Since this came out of blue and difficult to even diagnose the problem, my supervisor came in to voice his opinion on the bug. However, his suggestion was difficult to accept as is, because he has contributed less than 20 lines of code and never bothered to familiarize himself with the code base. So it was a lot of conjectures and inductions from quick glances.

After some discussions with him about how he thought his suggestions would work, I went back to my desk and coded up the closest implementation possible. Since I can't test it myself, I deployed for the QA person to test. The fix failed.

This process would repeat itself throughout the next couple days. I would spend a few hours to code something that should work. QA would fail it. The supervisor asked for update of the situation. Then gave his suggestion. Followed by some questions from me. I would go back and code up something that would fail.

During the last iteration of this stressful cycle. He couldn't take any more question from me anymore. He started accusing me not wanting to help and I just didn't care. I was immediately taken aback, especially since I was the person solo agonizing this one bug for days.

I let him vent for maybe 3 minutes first. Then when he has a moment of pause, I calmly pointed on screen the exact location where I implemented his suggestion. Then told him that I have been listening, and doing what he suggested, it just that those fixes did not work. Immediately his facial expression softened, and he did not speak for a good full minute. He never apologized for his lash out, but I could see his slight regret behind the struggle to keep his head high.

We talked for several more minutes. Mostly just nonsense relating to the bug. I knew that it was his way of getting his emotions over so I played along and conversed intently. I departed after what seemed to be an hour of nonstop talking, and went back to my desk to continue the struggle over this stupid bug.

That sprint ended up not requiring the bug fixed for production. This was something I asked for when the bug was discovered. It was a racing condition problem that could not be recreated on but one laptop that's way past retirement. So holding off months of hard work over this made no sense to me. This was, I guess, my reward for the difficult conversation I had to handle.

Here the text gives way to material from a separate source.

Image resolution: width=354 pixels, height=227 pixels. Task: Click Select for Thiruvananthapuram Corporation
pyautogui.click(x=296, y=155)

As for the bug, I eventually solved it by implementing a cache-like layer for the component. When a request is made, the component gives a cacheKey (or just the "this"). The service layer will make a lot of request, each corresponding to a unique key. Whenever a promise is resolved, the service layer will check if the resolved promise corresponds to the latest cacheKey, if not then nothing happens. If it is the correct promise resolved, the response body will be passed upward to the component.